Problem to work on:
Your task is to find every line of the data that holds the string "Expand" and copy it.

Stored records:
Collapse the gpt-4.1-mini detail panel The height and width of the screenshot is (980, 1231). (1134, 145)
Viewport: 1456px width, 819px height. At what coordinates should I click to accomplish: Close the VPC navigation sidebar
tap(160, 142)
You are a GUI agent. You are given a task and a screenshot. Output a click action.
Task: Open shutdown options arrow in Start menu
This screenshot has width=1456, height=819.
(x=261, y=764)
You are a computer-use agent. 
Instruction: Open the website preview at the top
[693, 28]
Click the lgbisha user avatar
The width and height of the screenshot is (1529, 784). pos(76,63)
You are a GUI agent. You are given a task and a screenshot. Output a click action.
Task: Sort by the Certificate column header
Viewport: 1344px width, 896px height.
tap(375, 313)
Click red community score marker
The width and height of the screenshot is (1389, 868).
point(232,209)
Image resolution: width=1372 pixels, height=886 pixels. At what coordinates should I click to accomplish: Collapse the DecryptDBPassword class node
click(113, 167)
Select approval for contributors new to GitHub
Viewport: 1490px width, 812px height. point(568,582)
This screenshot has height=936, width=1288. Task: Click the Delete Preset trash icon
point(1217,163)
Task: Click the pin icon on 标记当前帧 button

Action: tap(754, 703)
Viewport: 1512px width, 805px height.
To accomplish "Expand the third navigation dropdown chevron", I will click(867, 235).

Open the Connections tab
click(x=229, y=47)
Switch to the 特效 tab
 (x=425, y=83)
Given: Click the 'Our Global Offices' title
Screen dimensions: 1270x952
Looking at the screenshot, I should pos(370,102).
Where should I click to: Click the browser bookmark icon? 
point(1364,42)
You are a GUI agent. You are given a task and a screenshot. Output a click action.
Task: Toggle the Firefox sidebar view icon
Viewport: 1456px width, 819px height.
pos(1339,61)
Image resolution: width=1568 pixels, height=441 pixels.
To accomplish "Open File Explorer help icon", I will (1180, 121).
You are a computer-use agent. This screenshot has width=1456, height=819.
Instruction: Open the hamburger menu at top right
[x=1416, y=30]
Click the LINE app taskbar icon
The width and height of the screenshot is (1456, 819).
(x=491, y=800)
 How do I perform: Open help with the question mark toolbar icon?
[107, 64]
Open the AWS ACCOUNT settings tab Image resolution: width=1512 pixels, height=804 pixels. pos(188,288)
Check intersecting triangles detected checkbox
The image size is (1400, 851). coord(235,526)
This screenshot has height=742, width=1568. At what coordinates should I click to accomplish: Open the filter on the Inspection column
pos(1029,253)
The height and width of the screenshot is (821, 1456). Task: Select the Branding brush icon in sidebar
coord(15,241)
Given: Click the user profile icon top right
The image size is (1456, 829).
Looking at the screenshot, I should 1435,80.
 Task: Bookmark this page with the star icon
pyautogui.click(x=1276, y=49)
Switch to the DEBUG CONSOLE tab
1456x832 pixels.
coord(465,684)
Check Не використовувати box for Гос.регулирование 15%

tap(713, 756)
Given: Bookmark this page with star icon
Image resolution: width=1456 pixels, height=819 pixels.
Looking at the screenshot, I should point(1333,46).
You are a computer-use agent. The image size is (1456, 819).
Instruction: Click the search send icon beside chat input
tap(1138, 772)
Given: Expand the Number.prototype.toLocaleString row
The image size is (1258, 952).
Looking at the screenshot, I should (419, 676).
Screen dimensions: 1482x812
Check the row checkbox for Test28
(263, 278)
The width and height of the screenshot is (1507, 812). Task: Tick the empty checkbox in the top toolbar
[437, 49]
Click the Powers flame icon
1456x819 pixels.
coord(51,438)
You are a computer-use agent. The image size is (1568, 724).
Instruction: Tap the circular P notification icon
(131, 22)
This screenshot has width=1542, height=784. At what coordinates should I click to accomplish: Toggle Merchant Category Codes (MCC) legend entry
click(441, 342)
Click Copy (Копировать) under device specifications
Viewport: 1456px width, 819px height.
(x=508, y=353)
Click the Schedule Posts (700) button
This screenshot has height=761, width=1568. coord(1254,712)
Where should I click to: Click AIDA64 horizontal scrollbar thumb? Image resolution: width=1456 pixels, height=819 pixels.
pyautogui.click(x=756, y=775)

Answer to this problem:
To accomplish "Expand the third navigation dropdown chevron", I will click(867, 235).
Given: Expand the Number.prototype.toLocaleString row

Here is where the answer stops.